Nevada Sports Net’s Chris Murray will break down each of Nevada’s 12 eligible scholarship players prior to the Wolf Pack basketball team’s season opener Nov. 6 versus BYU. We will count the players down in alphabetical order using their last names. Today’s player: Trey Porter.
Hometown: Woodbridge, Va.
2017-18 stats: 23.6 mpg, 13.2 ppg, 6.2 rpg, 1.3 bpg, 58.8 FG%, 67 FT% (at Old Dominion)
Likely role: Porter is the big man the Wolf Pack has lacked during coach Eric Musselman’s first three seasons at Nevada, a true center who brings experience after playing at George Mason and Old Dominion before joining the Wolf Pack this offseason as a graduate transfer. He’s an excellent athlete for his size and will add the lob to Nevada’s offensive arsenal as he can go up and get it. Porter is a solid rebounder (he would have led the Wolf Pack in total rebounding rate last season) and can protect the rim, averaging three blocks per 40 minutes across his college career. Porter, who is a type one diabetic and wears a patch during games, has never played more than 23.6 minutes per game, so he might not be a 30-minute player for the Wolf Pack, but he should make a big impact during the time he is on the court while filling one of the few holes on the roster. In addition to his strong defense, Porter shot 58.8 percent from the field last season and has improved that mark each year in college. He’s an efficient scorer who will match up well against the bigger frontcourts in the Mountain West.

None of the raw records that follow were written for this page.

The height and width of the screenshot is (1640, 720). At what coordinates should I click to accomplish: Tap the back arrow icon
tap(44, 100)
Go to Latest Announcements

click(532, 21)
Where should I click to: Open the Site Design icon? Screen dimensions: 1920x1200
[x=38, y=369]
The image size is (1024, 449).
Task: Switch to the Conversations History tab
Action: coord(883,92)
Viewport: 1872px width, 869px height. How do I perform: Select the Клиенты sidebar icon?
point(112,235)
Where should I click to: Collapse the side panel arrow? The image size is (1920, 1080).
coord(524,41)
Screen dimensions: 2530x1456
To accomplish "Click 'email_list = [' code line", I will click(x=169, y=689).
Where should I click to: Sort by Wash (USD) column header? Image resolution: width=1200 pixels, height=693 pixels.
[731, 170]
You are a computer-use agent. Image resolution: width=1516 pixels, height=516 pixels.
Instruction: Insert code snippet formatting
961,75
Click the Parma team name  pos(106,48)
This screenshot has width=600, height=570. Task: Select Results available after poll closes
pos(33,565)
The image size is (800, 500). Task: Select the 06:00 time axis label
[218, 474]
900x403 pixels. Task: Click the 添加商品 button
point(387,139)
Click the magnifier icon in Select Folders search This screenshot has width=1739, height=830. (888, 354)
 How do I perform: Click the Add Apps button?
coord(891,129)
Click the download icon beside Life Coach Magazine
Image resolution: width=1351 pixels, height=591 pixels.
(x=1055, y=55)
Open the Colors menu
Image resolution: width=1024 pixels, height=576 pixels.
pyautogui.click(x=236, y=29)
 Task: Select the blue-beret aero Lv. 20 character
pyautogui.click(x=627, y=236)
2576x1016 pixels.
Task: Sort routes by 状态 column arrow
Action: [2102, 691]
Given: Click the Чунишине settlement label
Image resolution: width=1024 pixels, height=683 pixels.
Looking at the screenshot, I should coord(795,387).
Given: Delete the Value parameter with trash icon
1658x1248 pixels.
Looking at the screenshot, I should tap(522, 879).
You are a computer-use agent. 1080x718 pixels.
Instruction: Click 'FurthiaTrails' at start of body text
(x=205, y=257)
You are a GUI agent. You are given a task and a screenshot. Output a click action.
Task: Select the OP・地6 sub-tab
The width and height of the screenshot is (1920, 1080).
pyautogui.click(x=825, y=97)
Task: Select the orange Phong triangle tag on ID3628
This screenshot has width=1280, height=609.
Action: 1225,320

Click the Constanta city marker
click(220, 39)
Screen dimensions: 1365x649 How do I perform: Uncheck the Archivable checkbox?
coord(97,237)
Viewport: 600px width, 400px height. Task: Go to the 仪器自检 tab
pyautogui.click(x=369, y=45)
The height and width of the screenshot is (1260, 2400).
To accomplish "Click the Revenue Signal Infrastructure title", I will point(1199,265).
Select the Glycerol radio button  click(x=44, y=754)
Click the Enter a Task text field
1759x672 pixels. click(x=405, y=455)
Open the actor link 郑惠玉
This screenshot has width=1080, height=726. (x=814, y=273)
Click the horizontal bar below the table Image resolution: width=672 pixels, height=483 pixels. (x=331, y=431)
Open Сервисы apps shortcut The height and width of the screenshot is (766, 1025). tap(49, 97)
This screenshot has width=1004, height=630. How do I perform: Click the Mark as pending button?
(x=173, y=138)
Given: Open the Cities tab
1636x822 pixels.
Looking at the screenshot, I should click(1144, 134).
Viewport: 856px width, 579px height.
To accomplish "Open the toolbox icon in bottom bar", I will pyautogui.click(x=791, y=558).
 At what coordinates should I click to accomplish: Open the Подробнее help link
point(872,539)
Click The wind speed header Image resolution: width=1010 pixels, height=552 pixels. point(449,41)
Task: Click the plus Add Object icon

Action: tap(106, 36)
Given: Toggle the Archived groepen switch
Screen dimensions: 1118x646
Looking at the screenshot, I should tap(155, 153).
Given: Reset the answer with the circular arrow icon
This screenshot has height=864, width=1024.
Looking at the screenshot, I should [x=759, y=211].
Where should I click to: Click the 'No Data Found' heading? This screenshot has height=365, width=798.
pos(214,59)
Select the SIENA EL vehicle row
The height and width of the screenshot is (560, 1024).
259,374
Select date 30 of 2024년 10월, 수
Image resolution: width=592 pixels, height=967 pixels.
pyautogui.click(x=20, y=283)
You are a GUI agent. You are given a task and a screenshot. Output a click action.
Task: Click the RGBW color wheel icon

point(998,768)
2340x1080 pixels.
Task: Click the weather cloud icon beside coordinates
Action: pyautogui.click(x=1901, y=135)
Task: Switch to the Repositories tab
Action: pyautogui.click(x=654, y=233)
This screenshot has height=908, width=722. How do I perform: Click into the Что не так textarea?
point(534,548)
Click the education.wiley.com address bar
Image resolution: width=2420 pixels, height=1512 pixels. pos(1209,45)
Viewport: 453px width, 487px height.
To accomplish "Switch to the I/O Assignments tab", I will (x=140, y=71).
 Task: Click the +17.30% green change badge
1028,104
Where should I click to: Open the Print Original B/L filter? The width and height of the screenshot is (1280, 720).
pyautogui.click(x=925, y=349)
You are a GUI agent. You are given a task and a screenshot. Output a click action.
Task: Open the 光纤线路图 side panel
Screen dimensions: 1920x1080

Key stat: 27.9 — Porter’s Player Efficiency Rating (PER) last season was 27.9, which was among the top numbers in the nation. For comparison, Nevada’s leader in PER last season was Caleb Martin at 23.2. Porter also ranked 10th in the nation in win shares per 40 minutes at 0.245. These stats are pointed out to highlight how effective Porter has been when he has been on the court. Nevada has not played with a true big under Musselman, so finding minutes for Porter at the start of the season might not be easy, but he’s worth getting on the court – he’ll start at center – as often as possible, especially in the right matchups.
In his words: “The one thing I want to get out of the season is a lot of wins and a deep run in the tournament. That’s something I haven’t been able to do in college. I haven’t been in the tournament. I think that’s what everybody wants. With this year’s team, it’s bigger than just getting to the tournament. It’s making a run to the Final Four. … With this being my third school, one thing that is different is it’s an open system. I don’t have to just stay on the block. That’s where they do see using me a lot, but I do get the option to step out and show different aspects of my game. … Our experience actually helps a lot because when times get tough, having that maturity to rally everybody up and knowing what we have to do is great. We have seven seniors, which is remarkable. When we do go and play against their younger and talented teams we have to face, that experience and maturity we can really rely on it. … I think people won’t get bitter (because of their minutes) because of the potential this team has. It’s different to go ride the bench on a team that is projected to finish mid-conference and not have as high of aspirations. With at team like this, you’re going to get seen with the players we have. … My first school we didn’t have very much support, my second school we had a pretty good fan base, but this year I’ve heard it’s going to be great with the hype and season tickets sold out. I think it might be the craziest.”